Reproduce the entries below word for word, starting at the line that contains "The image size" and continuing through the final line of the entries.

★ ★ ★

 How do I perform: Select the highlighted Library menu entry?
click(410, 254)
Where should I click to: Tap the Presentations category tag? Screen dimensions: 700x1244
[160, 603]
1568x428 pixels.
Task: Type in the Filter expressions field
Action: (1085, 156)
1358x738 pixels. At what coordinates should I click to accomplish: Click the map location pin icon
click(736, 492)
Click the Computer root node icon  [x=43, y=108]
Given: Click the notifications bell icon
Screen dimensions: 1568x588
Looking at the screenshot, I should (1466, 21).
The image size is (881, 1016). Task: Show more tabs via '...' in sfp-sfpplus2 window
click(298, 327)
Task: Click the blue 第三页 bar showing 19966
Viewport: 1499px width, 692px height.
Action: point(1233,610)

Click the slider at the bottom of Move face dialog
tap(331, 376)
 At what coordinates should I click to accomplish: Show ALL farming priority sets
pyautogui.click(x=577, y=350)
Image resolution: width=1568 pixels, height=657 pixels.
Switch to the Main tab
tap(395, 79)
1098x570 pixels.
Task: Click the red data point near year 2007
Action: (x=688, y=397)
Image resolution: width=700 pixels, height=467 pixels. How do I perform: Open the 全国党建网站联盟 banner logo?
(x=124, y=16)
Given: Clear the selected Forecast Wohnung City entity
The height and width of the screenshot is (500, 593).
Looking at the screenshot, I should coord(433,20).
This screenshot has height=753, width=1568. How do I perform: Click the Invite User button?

★ ★ ★

Solved problem:
The image size is (881, 1016). Task: Show more tabs via '...' in sfp-sfpplus2 window
click(298, 327)
Task: Click the blue 第三页 bar showing 19966
Viewport: 1499px width, 692px height.
Action: point(1233,610)

Click the slider at the bottom of Move face dialog
tap(331, 376)
 At what coordinates should I click to accomplish: Show ALL farming priority sets
pyautogui.click(x=577, y=350)
Image resolution: width=1568 pixels, height=657 pixels.
Switch to the Main tab
tap(395, 79)
1098x570 pixels.
Task: Click the red data point near year 2007
Action: (x=688, y=397)
Image resolution: width=700 pixels, height=467 pixels. How do I perform: Open the 全国党建网站联盟 banner logo?
(x=124, y=16)
Given: Clear the selected Forecast Wohnung City entity
The height and width of the screenshot is (500, 593).
Looking at the screenshot, I should coord(433,20).
This screenshot has height=753, width=1568. How do I perform: Click the Invite User button?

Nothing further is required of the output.